Money has described the European chemical industry’s needs and expectations for workplace exposure data. He explains that information on exposure data was characterised by its inconsistent quality and significant gaps. These were particularly apparent amongst small- and medium-sized companies. He describes the European Chemical Industry Council (CEFIC) initiative to develop a tool which aims, by virtue of it being seen as an integral part of business management software, to collect relevant exposure information across key sectors of the chemical industry. In regard to compiling a quantitative exposure database, Caldwell et al point out that an all too common limitation of the published literature was the incomplete reporting of results of exposure estimates by the authors.
Sabic et al’s review of possible applications of the NOHSC minimum dataset in Australia noted that there is a variety of data held by individual employers, including registers of hazardous substances present at the workplace, and records of health surveillance for prescribed substances. They recognised that these data have the potential to provide information on exposure but appear to be fragmented, and the degree of under-reporting and its statistical validity is not clear. They conclude that, at this stage, information from such data sources should be treated with caution.
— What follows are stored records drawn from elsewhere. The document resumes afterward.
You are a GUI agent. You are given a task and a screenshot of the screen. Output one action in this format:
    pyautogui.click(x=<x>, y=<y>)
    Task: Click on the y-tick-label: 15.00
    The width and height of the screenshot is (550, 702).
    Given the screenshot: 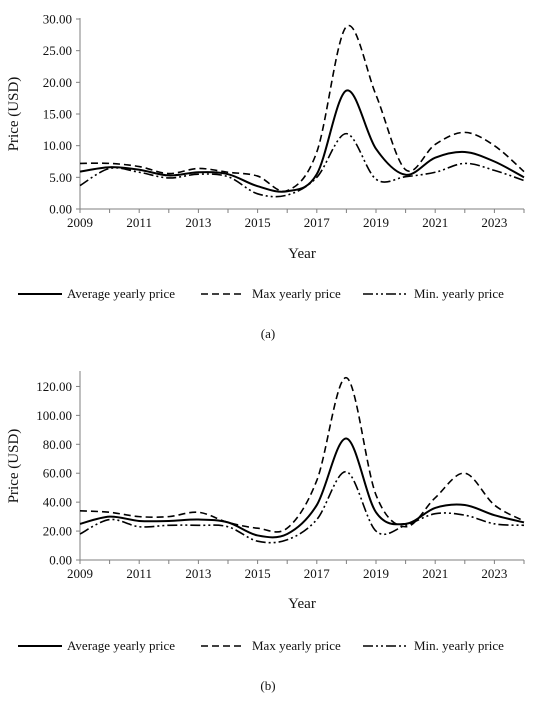 What is the action you would take?
    pyautogui.click(x=58, y=114)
In 2003, Smulders undertook a review and analysis of a selection of 23 European OSH monitoring systems. These systems included workers’ health surveillance and work environment surveillance systems that employed a variety of data collection techniques (i.e. worker surveys, databases, registers of accidents, diseases and/or absenteeism, policy-directed systems and intervention, and OSH management oriented systems). Smulders reports that many of the 23 European OSH monitoring systems reviewed include many more aspects than the health and safety aspects, as defined in the narrow definition of the EC (accidents, diseases and stress). The review suggests that the systems fall into one of three groups; group 1 systems represent the traditional health and safety outcome monitoring systems; group 2 systems (with their emphasis on different work and working conditions, as well as accidents and ill-health) tend to be much more quality of work systems, based on surveys and qualitative assessments; group 3 systems (with their emphasis on safety, substances and OSH management) seem to represent an intermediate position. Smulders recommends that the results of this study should be examined in relation to the work and health country profiles report by Rantanen et al. This report recommends core indicators for:
- an OHS system (such as human resources in labour safety inspection, labour safety at workplaces, occupational health services; coverage of occupational health services)
- working conditions (noise, dangerous products or substances, asbestos and pesticide consumption, carrying or moving heavy loads, working at very high speed, working at least 50 hours per week)
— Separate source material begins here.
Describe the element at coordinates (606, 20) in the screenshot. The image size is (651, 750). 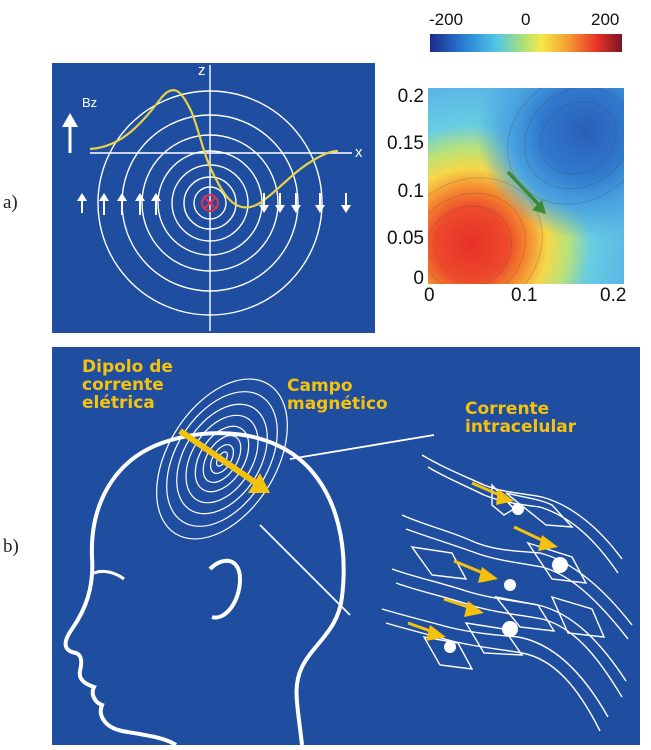
I see `colorbar-tick-max: 200` at that location.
- OSH outcomes (fatal and non-fatal work accidents, occupational diseases, perceived work ability).
The Smulders study shows that there are almost no monitoring systems available that include all the “core indicators”. The use of more than one monitoring system per country seems to be needed to gather the information for these work and health country profile reports. Multi-source reports prepared yearly in Germany and the Netherlands have much in common with the work and health country profile reports advocated by the FIOH and the WHO.